= Newlyn riots =

1896 riots in Cornwall

The Newlyn riots occurred in Newlyn, Cornwall, UK in May 1896. Cornish fishermen did not believe in landing fish on a Sunday, so other fleets exploited their opportunity. Locals retaliated by seizing non-Cornish vessels and throwing their catch overboard. This led to three days of rioting, quelled only by the intervention of a naval destroyer.

== Background ==
In the late 19th century the fishing port of Newlyn was home to one of the UK's largest fishing fleets, and was also the regular landing port for many other fishing vessels operating off the Cornish coast.
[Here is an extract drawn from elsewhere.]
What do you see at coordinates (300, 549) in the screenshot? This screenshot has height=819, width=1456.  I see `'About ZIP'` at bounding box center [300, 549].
At the time Newlyn was also the home to as many as five Methodist and Non-Conformist religious groups, whose congregations included the local fishermen, most of whom practised a ban on fish being landed on the Sabbath. The non-Cornish fishing crews, largely from Lowestoft and northern English ports, did not hold the same opinions about Sabbath observation, and would frequently land fish on a Sunday attracting higher prices for their fish than those sold on a weekday.

== Early clashes ==
The riots began in the early morning of Monday 18 May when a group of up to 40 Newlyn fishermen, supported by a mob of around 1,000 others, boarded the boats of "East" (of Cornwall) fishermen moored in Newlyn Harbour and destroyed their catches. By mid-morning some 16 boats had been seized and approximately 100,000 mackerel thrown overboard. By midday messages were sent to the fishing communities of St Ives, Mousehole and Porthleven for help in intercepting the further 100 non-Cornish fishing vessels still at sea in the area.

== Police mobilisation ==
Within minutes of the riot's beginning, a message was sent to the county police station at Chyandour in Penzance asking for assistance, and by mid-morning a large number of police had assembled from all parts of west Cornwall. Since an estimated 100 Lowestoft vessels were still at sea a small steamer was dispatched, containing the Newlyn harbour master, to advise them of the situation; the steamer was duly chased by a local trawler. By late afternoon the Porthleven fleet arrived in support of the Newlyn men.

== Rioting ==
The next day the police and local fisherman exchanged in a number of violent encounters around Newlyn Harbour. The only recorded injury was to local Police Inspector Matthews, who was knocked on the head by a fish box. As the rioting continued seven "Yorkie" vessels were sighted making for Penzance harbour to land their catches there. Around 300 of the rioters then made for that harbour and were met by a detachment of the Penzance Borough Police, supported by a group of local Penzance youths. The strong resistance met on arrival in Penzance forced the rioters to return to Newlyn.

== Military arrival ==
By mid-afternoon the situation had become so serious that the local authorities asked for military assistance. At 6:00 pm 400 soldiers from the Royal Berkshire Regiment under Major Massard arrived by train at Penzance railway station and made for temporary barracks in Penzance to await orders.

== Rioting spreads ==
Around 8:00 pm a considerable riot broke out between the Newlyn, Porthleven and St Ives men, and the men of Penzance supported by the men of Lowestoft, who had by this time managed to land their catches. Around 100 police of both the Penzance and Cornwall forces attempted to intervene but were beaten back, this leading the police to summon the assistance of the military recently stationed in Penzance. The soldiers immediately made for Newlyn, again joined by several hundred Penzance men, and, upon crossing Newlyn bridge, were met with stone throwing. The soldiers then made for the Harbour and occupied the piers. While this was occurring the torpedo boat destroyer HMS Ferret entered the harbour. The arrival of the military calmed the rioters, and by midnight that day they had largely dispersed.